Sourcery AI: Here’s another tool you’ll want to check out. What’s interesting about Sourcery AI is that it can perform code reviews, which are normally done by humans. When homo sapiens review code, we usually look for issues such as bugs. Can AI do the same thing with the same degree of effectiveness?
Maybe… maybe not. But Sourcery AI does find problems in the code that humans might not otherwise uncover. While this doesn’t directly pertain to code comments, it does align with making sure the code is correct, which you can then use in conjunction with other tools to generate comments.
Replit: We hesitate to include Replit in here, because it’s an online IDE that stores your code on their servers, and it’s limited on what it can do. However, its AI tools are indeed top tier, with code completion tools that rival Github Copilot. When you put code into Replit, you can then ask its built-in AI tools to explain the code to you and generate comments. It excels at both generating code and analyzing existing code. If you haven’t tried it, you might be surprised at its capabilities.
Docify: Unlike other tools mentioned that provide documentation in addition to loads of other features, Docify was created specifically for generating code documentation. Docify lets you create comments in any of a huge list of human languages, as well as numerous comment formats. JavaDoc is the default, and there’s support for several other formats, including Epytext, which is for Python, as well as Doxygen.
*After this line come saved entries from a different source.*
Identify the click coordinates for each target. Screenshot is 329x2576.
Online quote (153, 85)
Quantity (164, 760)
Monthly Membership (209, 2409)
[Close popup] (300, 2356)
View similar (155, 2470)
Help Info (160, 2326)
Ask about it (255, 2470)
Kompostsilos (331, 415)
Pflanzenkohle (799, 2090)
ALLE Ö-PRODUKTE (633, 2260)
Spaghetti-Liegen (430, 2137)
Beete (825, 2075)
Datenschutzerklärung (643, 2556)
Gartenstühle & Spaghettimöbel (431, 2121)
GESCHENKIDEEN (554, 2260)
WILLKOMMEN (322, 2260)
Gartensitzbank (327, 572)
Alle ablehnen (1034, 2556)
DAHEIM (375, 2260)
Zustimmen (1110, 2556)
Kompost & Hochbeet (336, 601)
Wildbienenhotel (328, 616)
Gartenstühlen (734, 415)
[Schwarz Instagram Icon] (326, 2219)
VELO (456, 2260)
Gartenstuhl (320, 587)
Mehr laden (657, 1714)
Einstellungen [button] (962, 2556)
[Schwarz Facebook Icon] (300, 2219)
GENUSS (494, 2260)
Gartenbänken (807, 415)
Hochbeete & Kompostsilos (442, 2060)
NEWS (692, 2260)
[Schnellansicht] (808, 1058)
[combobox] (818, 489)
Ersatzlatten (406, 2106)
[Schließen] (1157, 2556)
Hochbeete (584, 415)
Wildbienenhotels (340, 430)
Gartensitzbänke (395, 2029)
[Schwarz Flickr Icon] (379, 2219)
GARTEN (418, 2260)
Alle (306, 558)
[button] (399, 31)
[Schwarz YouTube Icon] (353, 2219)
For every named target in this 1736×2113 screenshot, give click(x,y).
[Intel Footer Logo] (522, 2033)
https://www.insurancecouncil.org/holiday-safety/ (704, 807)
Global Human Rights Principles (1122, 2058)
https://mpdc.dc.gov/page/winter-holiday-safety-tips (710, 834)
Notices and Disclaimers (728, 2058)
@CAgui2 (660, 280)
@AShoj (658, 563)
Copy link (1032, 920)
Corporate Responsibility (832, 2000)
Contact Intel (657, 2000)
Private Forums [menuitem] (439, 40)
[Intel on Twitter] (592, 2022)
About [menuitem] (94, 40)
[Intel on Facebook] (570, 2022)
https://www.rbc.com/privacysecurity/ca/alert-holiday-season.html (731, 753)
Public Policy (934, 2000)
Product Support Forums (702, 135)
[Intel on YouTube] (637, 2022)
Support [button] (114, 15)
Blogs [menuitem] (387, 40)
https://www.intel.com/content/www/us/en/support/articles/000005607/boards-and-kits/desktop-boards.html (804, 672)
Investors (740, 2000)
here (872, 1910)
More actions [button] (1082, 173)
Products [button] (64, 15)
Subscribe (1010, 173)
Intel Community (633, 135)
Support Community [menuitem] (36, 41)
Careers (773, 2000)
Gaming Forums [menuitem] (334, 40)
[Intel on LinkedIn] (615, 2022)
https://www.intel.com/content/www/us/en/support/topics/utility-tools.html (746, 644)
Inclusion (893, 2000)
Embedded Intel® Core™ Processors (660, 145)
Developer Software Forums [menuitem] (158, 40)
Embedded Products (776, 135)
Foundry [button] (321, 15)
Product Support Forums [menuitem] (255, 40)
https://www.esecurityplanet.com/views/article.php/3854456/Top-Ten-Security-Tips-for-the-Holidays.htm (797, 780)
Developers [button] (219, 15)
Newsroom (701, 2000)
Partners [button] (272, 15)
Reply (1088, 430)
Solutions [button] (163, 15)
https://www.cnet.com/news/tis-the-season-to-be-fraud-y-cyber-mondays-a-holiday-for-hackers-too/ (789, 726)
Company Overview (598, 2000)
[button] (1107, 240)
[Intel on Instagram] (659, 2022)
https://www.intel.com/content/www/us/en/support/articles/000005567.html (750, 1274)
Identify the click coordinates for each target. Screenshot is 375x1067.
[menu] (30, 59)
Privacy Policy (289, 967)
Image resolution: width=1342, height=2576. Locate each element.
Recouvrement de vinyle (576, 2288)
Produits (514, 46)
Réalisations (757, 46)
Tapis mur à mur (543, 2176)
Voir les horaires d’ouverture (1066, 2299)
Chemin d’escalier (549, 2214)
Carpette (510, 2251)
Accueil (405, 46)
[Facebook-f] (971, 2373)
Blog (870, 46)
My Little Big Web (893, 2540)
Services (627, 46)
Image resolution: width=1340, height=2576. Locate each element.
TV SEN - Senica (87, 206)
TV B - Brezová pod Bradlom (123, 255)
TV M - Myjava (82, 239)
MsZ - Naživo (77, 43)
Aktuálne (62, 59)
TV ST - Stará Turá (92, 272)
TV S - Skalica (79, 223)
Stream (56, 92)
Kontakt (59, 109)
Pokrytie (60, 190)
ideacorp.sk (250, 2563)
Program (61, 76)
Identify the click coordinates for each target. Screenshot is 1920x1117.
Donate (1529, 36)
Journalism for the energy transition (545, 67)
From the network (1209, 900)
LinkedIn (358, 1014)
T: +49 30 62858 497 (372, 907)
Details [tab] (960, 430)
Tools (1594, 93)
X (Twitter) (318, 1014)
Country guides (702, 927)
DocuWriter.ai: DocuWriter is an example of a tool that generates not only code comments but API documentation as well. It’s a little on the pricy side, starting at $29 per month, but it supports pretty much all the major programming languages today. The API documentation it produces is what’s known as “Swagger compliant.” (Swagger is a set of tools for testing APIs.)
Conclusion
Ultimately, many of these tools have similar functionality, but they each have their own personality and quirks in terms of generating comments and documentation. Many of them also go well beyond documentation and offer other AI-powered features. As such, you’ll want to spend time exploring them and determine which works best for you.
If you’re just starting out as a developer, you’ll want to start with the big names that we listed first, such as ChatGPT, GitHub CoPilot, and Amazon Q for Developer. Get to know them and learn their nuances; then go from there.